The underside of intrinsic motivation

Winkletter • 9 Aug 2024 •
I think too much, and in particular I think too much about my feelings. I realized this yesterday when I caught myself overthinking my dinner plans. I wanted to have an old fashioned trash meal of macaroni and cheese but I started to ask myself, “Do I feel like making mac and cheese?” In the next minute I realized, “Why are you asking yourself that? Just do it.”
This wasn’t about deciding if mac and cheese was a healthy choice. It was pure indulgence in laziness. Do I feel like boiling water and washing the pot later, sigh? Deciding what to do is easy up until the point I start to consult my feelings about the effort.
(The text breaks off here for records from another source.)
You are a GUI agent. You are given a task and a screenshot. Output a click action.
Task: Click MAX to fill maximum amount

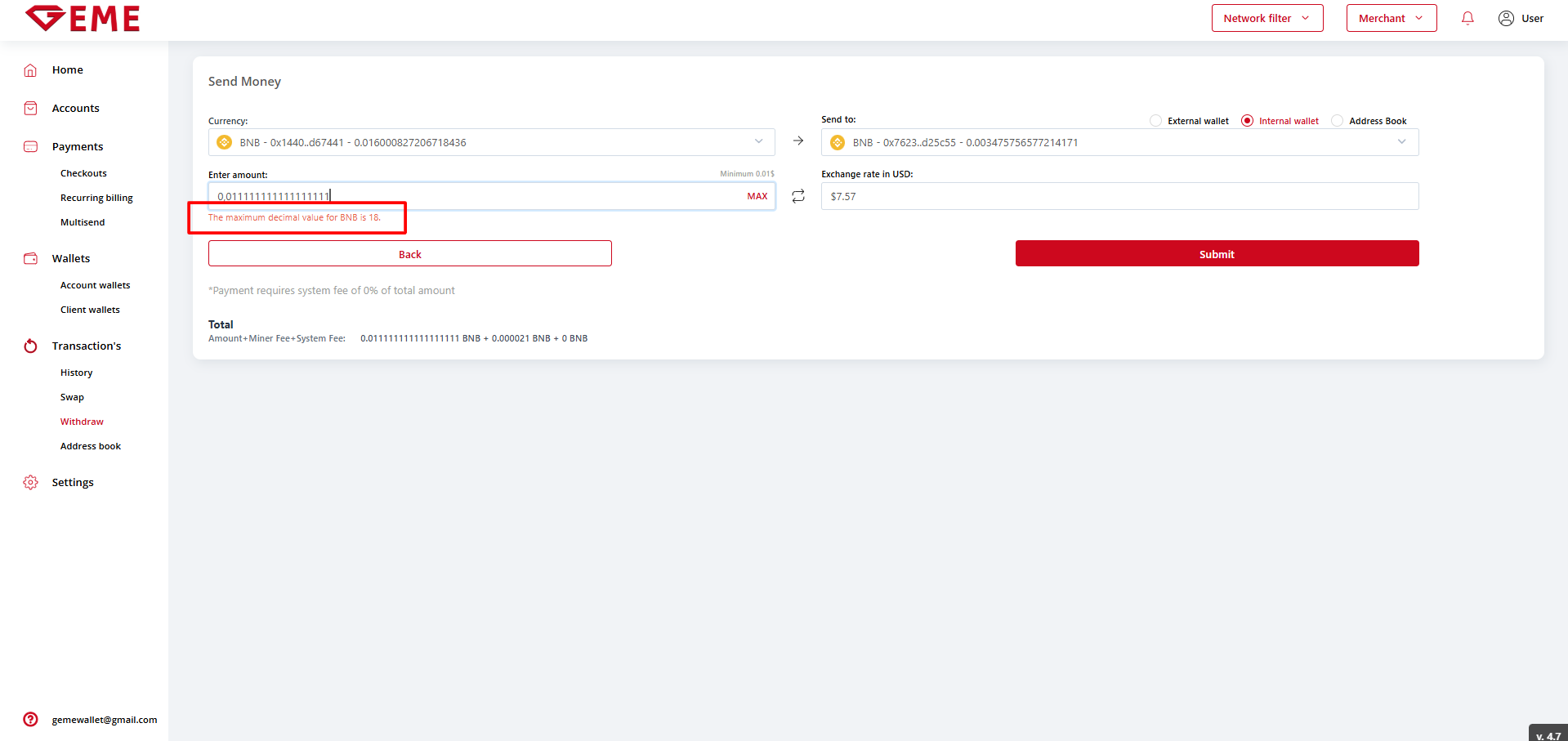(x=757, y=196)
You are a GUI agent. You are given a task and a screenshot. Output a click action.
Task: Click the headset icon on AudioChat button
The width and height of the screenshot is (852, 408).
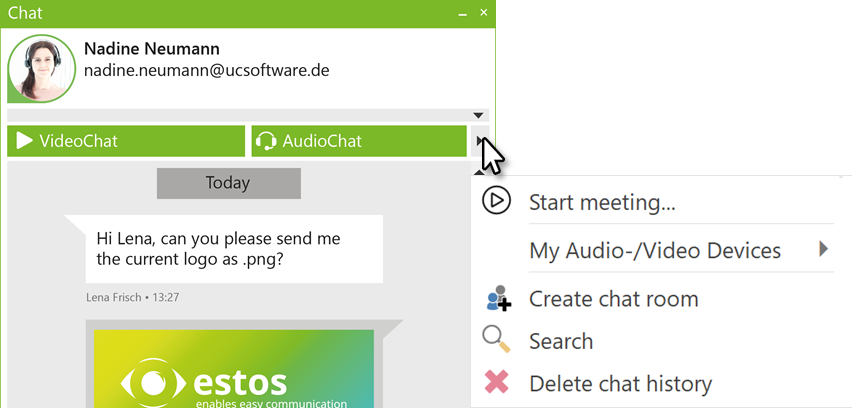(x=266, y=141)
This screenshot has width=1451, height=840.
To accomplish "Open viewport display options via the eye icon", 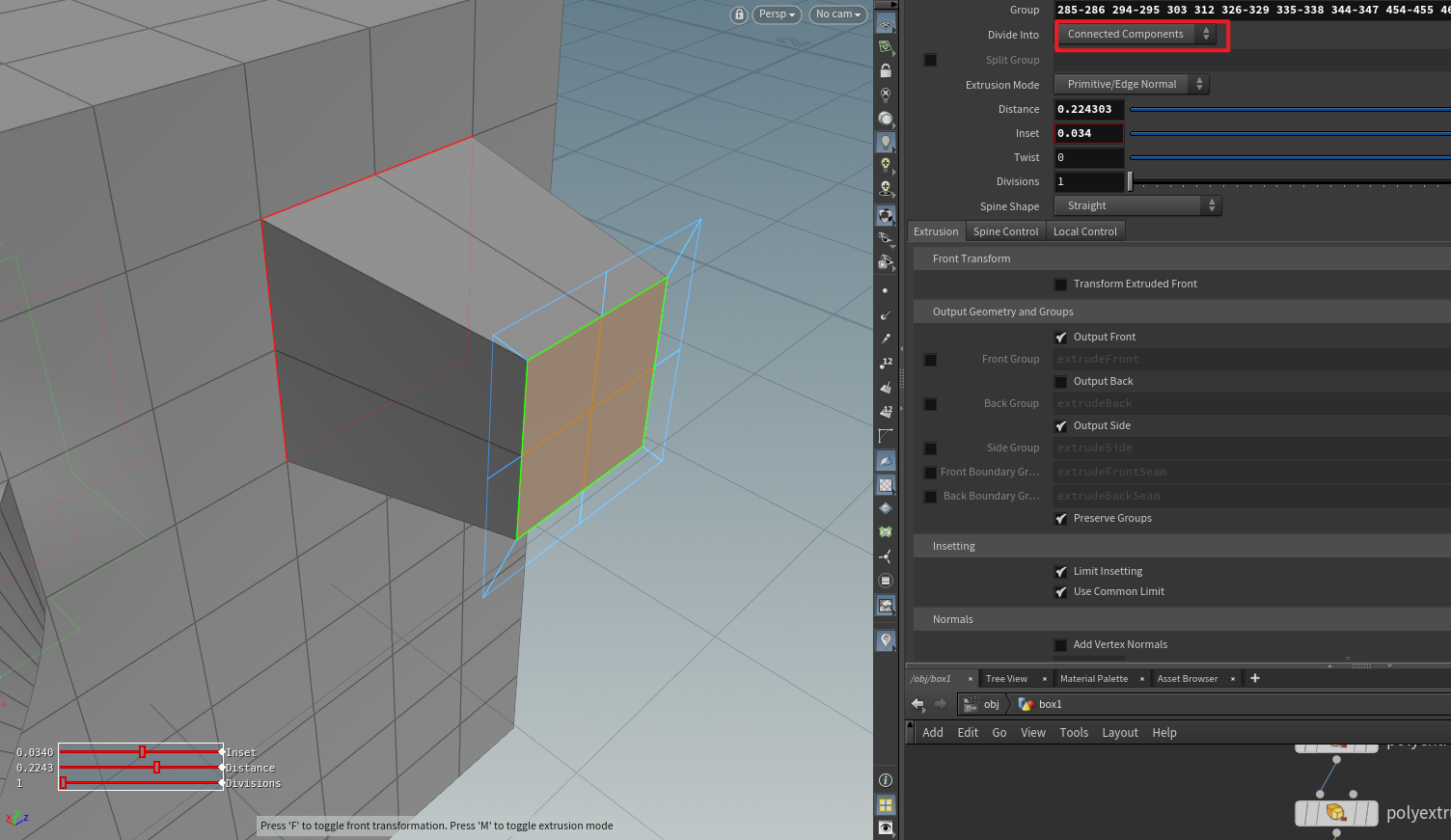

I can expend a lot of mental energy making a decision to do nothing.
In a sense this is the downside of intrinsic motivation. Extrinsic motivation has a downside, but so does intrinsic motivation. It’s easy to get self-indulgent when someone isn’t there pushing me through the boredom, anxiety, or a lack of passion.
Comments
Oh yes, that’s another aspect of it. I need a feeling to validate what I’m working on—so on one end I avoid work I don’t enjoy that I should be doing, and on the other end I stick to things that feel good but just don’t produce anything of value.

Spot on description!

Good point. In making products, they always say, “Only intrinsic motivation lasts”. But it has downsides too - intrinsic motivation can lead to over-identifying with a product, when better judgement or objectivity is needed.